ようやく「好き」という単語が出てきましたね。
苛虎の話とも関連しますが、自分の感情、想いを切り離すんじゃなくて正面から受け止めようとする羽川さんです。

どうしたい? 言ってごらん
心の声がする
君の隣がいい 真実は残酷だ

君の事が「好き」で、「君の隣がいい」んだと。心の声に耳を傾けてはっきり言葉にすることができました(実際に発言はしていないでしょうけど)。
このシーンがこの曲の中で、あるいは物語全シリーズを通して羽川さんの最大の成長ポイントなんですよ。
両親が蒸発して親戚中をたらい回しにされるうちに、親戚(他人)に迷惑をかけてはいけない、完璧な優等生を演じないといけないと考え、あろうことかそれを達成してしまった羽川さん。
そんな中でこういう「無駄」な感情は自分と切り離していました。
それを正面から受け止めるということはもう優等生ではなくなる、弱い人間になるということ。
弱い人間になることが出来たということ。これこそが羽川翼にとっての成長である。
(やっぱり西尾維新は天才ですねぇ。とても好き嫌いが分かれる作家さんらしいですが私は大好きです。)
でもやっぱり、現実は残酷でした。もう遅いんですね。君の隣には私じゃない人がいるから。
遅いんだけれど、こんな事があったおかげで私がここまで成長できたというのも事実です。
まあだからと言って諦められるかというとそれは別問題で、、、と、賢い羽川さんは頭の中で色々な事を渦に巻きつつ「ひとりで」夜空を見上げているのでしょうか。

言わなかった 言えなかった
二度と戻れない
あの夏の日 きらめく星
今でも思い出せるよ

ここで一気に時間が進み、この星を見に行った日の回想シーンとなります。
具体的にどのくらい時間が経っているのかは分かりませんが、大好きだったことが過去のことになってこの時の辛かった感情を少し客観的に見ることができる一方、完全には吹っ切れていないぐらいのタイミングのようです。
私は勝手に、羽川さんが高校を卒業して2年ほど経って、ちょうど世界を一通り見て回ったぐらいの時期かなあと思っています。
結局あの後、心の声を言葉にして伝えることは出来なかったようですね。
言わなかったということをいつまでも覚えているこの感覚は、かなり長い間羽川さん自身を呪い続けていることでしょう。

笑った顔も 怒った顔も
大好きでした おかしいよね わかってたのに
君の知らない 私だけの秘密

そして、こんな風に過去の自分に呪われることを羽川さんは最初から分かっていました。
だったら想いを伝えるべきだったのでしょうけどそれは今だから言えることであって、あの夏の日のあの場所では、それが分かっていても言うことができなかったんです。
「大好きでした」と今は言えるのに。
私がひとりで勝手に恋をして、ひとりで勝手に失恋した。これが「君の知らない物語」なんだと、最後にタイトルが回収されます。
すごく綺麗ですね。

夜を超えて 遠い思い出の君が
指をさす 無邪気な声で

そして最後。
星を見に行ったのはもう遠い思い出となってしまったけれど、阿良々木くんはもう忘れてしまったかもしれないけど、羽川さんはやっぱり鮮明に覚えていますね。

私へ

さて。おまけです。

この「君の知らない物語」にはアンサーソングが存在します。
「私へ」という曲です。

「私へ」は2011年に発売されたsupercellのアルバム「Today Is A Beautiful Day」に収録されています。
知らない方が大半だと思いますのでYoutubeのリンクを貼っておきます。
この「私へ」は長さが2分程度と短く、メロディは「君の知らない物語」と同じものとなっています。

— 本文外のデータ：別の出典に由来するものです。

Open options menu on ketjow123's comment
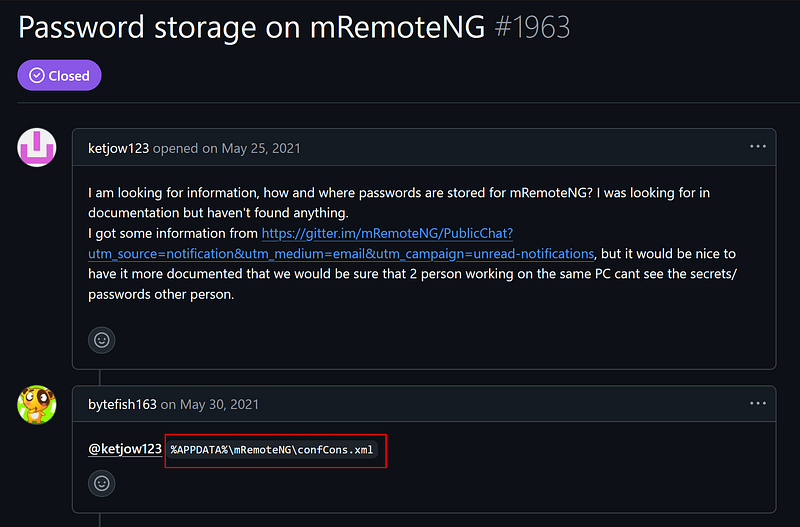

この曲。私は初めて聞いた時にめちゃくちゃ感動しました。
タイトルと歌詞から明らかなように、この曲は「あの夏の日」に失恋した羽川さんがその直後に書いた、数年後あるいは数十年後の未来の自分に向けた手紙の内容となっています。

ハロー こんにちは 久しぶり
私は今何をしていますか 元気ならいいけど
ところであの時の気持ちは 忘れることができたでしょうか
今はまだ無理です

いつの日か もっと歳をとったら
わかる日が来るのでしょうか
本当にこれでよかったのかな
たまに思うことがあるけど
そんな事は言わないでおこう
だって私は知ってるから
自分の物語を

歌詞を見たら分かるように、基本的に失恋して少し時間が経って気持ちが落ち着いてきて、でもまだ吹っ切れていない、そんなタイミングなのでしょう。
時系列としては個人的には先程述べた「君の知らない物語」の後半部分の「あの夏の日」のことを思い出しているシーン、あの時に書いてるんじゃないかと思っています。
大好きだった人に振られた経験のある人なら誰もが共感できる歌詞ですね。
打ちのめされて毎日がとても辛く、時間が解決してくれるのをひたすらに待つ事しかできない日々。
忘れたいけど、忘れることができるってことはわかってるけど、今はまだ無理ですよと。

それ以上に解説するところは無さそうですが、絶対に外せないのが最後の部分です。

だって私は知ってるから
自分の物語を

これでよかったのかな。その答えは絶対に「これでよかった」なのです。
仮に今はそうは思えなかったとしても。

物語シリーズでも屈指の天才、何でもは知らない羽川さんが知っている「自分の物語」、それこそが「君の知らない物語」。
全てを回収するこの最後の歌詞。素晴らしすぎますね。
私は初めて聞いた時鳥肌が立ちました。

おわりに

歌詞考察をしてみましたけど、今回述べた内容は全て一人のファン(私)による何の根拠もないただの妄想です。
公式情報とは無関係ですのでご承知おきください。

「君の知らない物語」「私へ」は共に私の中で最高な曲であり、物語シリーズと一緒に青春を駆け抜けた作品です。
もう私の今後の人生でこんな青春を送ることはないんだろうな。
少し寂しい気もしますが、そんなことは言わないでおきましょう。だって私は

今回は以上です。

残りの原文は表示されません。